The newly adopted sites include 18 national site and one transboundary site shared between Spain and Portugal.
“Located in the Western Ghats, in the south of India, the Agasthyamala biosphere reserve includes peaks reaching 1,868 metres above sea level. Consisting mostly of tropical forests, the site is home to 2,254 species of higher plants including about 400 that are endemic,” UNESCO said.

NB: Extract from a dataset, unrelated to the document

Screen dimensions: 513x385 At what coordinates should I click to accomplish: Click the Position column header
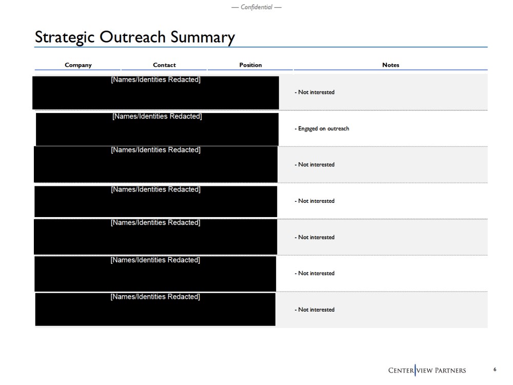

“It is also a unique genetic reservoir of cultivated plants especially cardamom, jamune, nutmeg, pepper and plantain. Three wildlife sanctuaries, Shendurney, Peppara, Neyyar and Kalakad Mundanthurai Tiger reserve are included in the site,” it said.
The Agasthyamalai Biosphere Reserve (ABR) was established in 2001 and is spread across the two states of Kerala and Tamil Nadu.
Biosphere reserves are places for learning about sustainable development aiming to reconcile the conservation of biodiversity with the sustainable use of natural resources.
New reserves are designated each year by the International Co-ordinating Council of the UNESCO’s Man and the Biosphere (MAB) Programme, which brings together elected representatives of 34 UNESCO Member States.
“A number of tribal settlements with a total population of 3,000 are located in the (Agasthyamala) biosphere reserve. They largely rely on biological resources for their sustenance and recent projects have been set up successfully to reduce their dependence on the forests,” UNESCO said.
There are 18 biosphere reserves in India out of which only nine, including the Nilgiris, Nanda Devi, Nokrek, Gulf of Mannar, Sundarban, and Great Nicobar, had been included in the network.
Biosphere reserves in India protect larger areas of natural habitat and often include one or more National Parks and/or preserves, along with buffer zones that are open to some economic uses.
Protection is granted not only to the flora and fauna of the protected region, but also to the human communities who inhabit these regions, and their ways of life.